• Extract
=====
Stop Reckless Oil & Gas Drilling

Evidence of the damage from just one of the thousands of drilling fields on the Allegheny National Forest. Photo © Bill Belitskus

STOP RECKLESS OIL & GAS DRILLING

The Spring 2007 issue of Forest Magazine is devoted to the most important environmental threat of this or any generation: global warming. We at FSEEE have a profound concern about this issue. Our country’s addiction to fossil fuels will unravel the essential fabric and intrinsic value of the ecosystems upon which we depend.

The Bush Administration has been accused of failing to take action on global warming. Nothing could be further from the truth. The administration has a comprehensive plan for global warming: they plan to make it worse by accelerating the production and consumption of fossil fuels. In addition to maintaining the terribly destructive relationships with oil producing states in the Middle East, the administration’s plan to satisfy our oil fix takes aim squarely at the national forests in our backyards.
=====
• Extracted data
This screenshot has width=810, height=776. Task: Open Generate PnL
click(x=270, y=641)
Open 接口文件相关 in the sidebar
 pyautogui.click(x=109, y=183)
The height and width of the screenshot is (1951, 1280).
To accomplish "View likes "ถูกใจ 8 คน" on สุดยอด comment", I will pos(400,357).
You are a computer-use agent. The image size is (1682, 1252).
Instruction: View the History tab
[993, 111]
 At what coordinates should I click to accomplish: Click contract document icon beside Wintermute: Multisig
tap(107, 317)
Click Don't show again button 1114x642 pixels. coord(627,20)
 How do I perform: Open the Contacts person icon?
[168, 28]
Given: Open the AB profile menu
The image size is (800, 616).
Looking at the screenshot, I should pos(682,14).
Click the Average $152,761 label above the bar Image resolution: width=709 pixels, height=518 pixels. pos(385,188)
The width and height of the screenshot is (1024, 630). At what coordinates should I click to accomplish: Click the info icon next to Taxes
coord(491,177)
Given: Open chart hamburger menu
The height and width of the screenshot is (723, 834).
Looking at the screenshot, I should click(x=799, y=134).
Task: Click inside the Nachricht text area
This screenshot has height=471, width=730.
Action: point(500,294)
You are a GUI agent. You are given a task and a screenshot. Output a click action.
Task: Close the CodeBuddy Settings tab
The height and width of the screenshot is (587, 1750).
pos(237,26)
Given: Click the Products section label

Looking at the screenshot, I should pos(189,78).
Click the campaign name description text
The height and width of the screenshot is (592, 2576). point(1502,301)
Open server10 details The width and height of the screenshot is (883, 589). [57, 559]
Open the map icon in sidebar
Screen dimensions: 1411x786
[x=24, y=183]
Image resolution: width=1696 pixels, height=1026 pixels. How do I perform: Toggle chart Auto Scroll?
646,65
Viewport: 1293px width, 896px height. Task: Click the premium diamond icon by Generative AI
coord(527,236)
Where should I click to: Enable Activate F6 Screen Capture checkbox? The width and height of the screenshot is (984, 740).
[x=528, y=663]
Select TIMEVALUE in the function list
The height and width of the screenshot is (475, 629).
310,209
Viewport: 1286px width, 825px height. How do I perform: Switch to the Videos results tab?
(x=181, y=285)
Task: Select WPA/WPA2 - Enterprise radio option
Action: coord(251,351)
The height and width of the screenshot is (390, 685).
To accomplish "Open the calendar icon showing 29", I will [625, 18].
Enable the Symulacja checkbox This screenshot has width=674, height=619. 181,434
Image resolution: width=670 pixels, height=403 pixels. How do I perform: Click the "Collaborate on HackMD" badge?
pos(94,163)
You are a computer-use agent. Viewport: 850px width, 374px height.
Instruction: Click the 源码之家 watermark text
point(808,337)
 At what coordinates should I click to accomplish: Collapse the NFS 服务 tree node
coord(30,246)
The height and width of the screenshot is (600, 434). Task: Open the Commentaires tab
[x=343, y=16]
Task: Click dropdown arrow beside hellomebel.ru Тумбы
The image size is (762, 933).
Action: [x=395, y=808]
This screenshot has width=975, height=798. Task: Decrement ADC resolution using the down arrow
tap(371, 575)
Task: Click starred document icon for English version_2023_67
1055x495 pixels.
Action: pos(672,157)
=====
• Your task
Please repeat the part of the drilling text starting at "The Spring 2007" and ending at "which we depend.". The records come from a separate source.

• Solution below
The Spring 2007 issue of Forest Magazine is devoted to the most important environmental threat of this or any generation: global warming. We at FSEEE have a profound concern about this issue. Our country’s addiction to fossil fuels will unravel the essential fabric and intrinsic value of the ecosystems upon which we depend.